近世絵画史における11人の巨人達 ★★★★☆
雪舟、狩野永徳、長谷川等伯、俵屋宗達、尾形光琳、英一蝶、池大雅、円山応挙、伊藤若冲、葛飾北斎、歌川広重、という近世絵画の歴史を俯瞰して眺めた時に、巨人と目される11人の絵師を取り上げ、1人10数頁程度の解説と何点かの作品を掲載した著作です。その絵師の代表作が基本的にカラーで載っており、その他に押さえておくべき作品もモノクロで紹介されています。

筆者前田恭二氏は、読売新聞社文化部に所属し、美術を担当していますので、その記述は読みやすく、分かりやすく丁寧でかつ日本美術の研究成果も押さえたものになっています。本書は日本絵画を鑑賞する際の助けになりますし、日本画の発達過程とそれの影響力、その後の展開等、美術史における関係性が分かるように記述されています。
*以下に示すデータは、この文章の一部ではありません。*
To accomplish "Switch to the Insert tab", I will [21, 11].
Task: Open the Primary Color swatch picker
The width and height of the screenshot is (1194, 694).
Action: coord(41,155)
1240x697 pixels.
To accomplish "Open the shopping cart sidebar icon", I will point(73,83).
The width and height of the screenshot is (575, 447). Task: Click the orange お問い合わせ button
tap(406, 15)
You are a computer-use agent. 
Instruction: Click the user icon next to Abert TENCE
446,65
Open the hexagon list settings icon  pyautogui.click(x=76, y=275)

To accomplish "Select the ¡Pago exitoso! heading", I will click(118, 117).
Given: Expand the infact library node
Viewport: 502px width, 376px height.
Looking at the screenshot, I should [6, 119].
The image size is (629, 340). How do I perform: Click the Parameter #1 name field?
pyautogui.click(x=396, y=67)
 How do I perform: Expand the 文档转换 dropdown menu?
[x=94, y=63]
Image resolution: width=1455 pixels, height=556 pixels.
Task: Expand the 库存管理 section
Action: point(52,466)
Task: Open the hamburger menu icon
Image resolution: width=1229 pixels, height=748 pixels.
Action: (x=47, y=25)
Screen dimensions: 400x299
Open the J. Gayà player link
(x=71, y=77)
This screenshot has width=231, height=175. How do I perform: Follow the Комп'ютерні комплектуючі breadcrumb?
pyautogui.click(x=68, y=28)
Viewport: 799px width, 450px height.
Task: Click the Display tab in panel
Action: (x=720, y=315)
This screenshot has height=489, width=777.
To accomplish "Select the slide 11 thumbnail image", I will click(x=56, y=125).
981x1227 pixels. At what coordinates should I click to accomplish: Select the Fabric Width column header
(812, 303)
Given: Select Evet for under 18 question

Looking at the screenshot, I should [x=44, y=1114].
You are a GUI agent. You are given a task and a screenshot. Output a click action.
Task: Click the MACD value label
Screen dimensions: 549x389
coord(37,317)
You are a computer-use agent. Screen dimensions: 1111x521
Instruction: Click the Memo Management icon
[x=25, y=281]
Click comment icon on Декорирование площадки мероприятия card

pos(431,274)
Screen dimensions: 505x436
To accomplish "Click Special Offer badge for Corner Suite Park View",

断片的な知識はあっても、日本絵画の変遷をたどるのに必要な系統だった知識は持ち合わせていないのが常です。美術館で近世の絵師の作品を鑑賞したとしてもその作風が突然変異的に現れたものなのか、先人の画風を勉強した中で発展したものなのかを見極めないと、その魅力と画業を理解できないことがあります。
先達は必要です。

11人の選定は妥当と言えますが、出自の定説が確立していない東洲斎写楽や、世界的に有名な喜多川歌麿などの浮世絵師を付け加えてもらうと本書に関心を持つ人が増えるのではないかと思います。また長澤蘆雪、曾我蕭白、呉春、与謝蕪村、酒井抱一、司馬江漢、河鍋暁斎なども著者の解説で読みたいと思いますので、いつの日にか増補版を期待したいですね。
日本人に1冊の本 ★★★★★
涙でねずみの絵をかいたことで名高い雪舟。この人の絵ってよく見るとうまいんだか下手なんだか、わからなくなりました。この本はそれだけ絵そのものを見つめさせてくれたのです。でもなぜか雪舟の絵には引きつけられる力があることも納得させてくれました。この本は雪舟から歌川広重まで11人を紹介してくれていますが、綺麗な図版と絶妙な語りで次のページがめくりたくてワクワクしながら一気に読み切ってしまいました。日本にはこんなにすばらしい画家たちがいたんだとうれしくなって、思わず日本人として胸をはってしまいそうでした。ぜひ他の日本人のみなさんにも読んでもらいたいです。
日本画鑑賞入門者にオススメ! ★★★★☆
どこの博物館・美術館に行っても、この本の中の作品のどれかひとつには必ずお目にかかることでしょう。雪舟、俵屋宗達、池大雅・・・日本画に興味のない人でも名前くらいは聞いたことがある超有名どころの、これまた傑作・秀作ばかりを集めて解説してあります。それぞれの作品について作家の半生とからめて説明してあるので、単なる美術書と違って読みやすいし印象に残りやすい。私事ですが先日静嘉堂文庫美術館(世田谷区)に行ったところ、この本で見た作品をいくつか見つけ、ちょっと嬉しくなりました。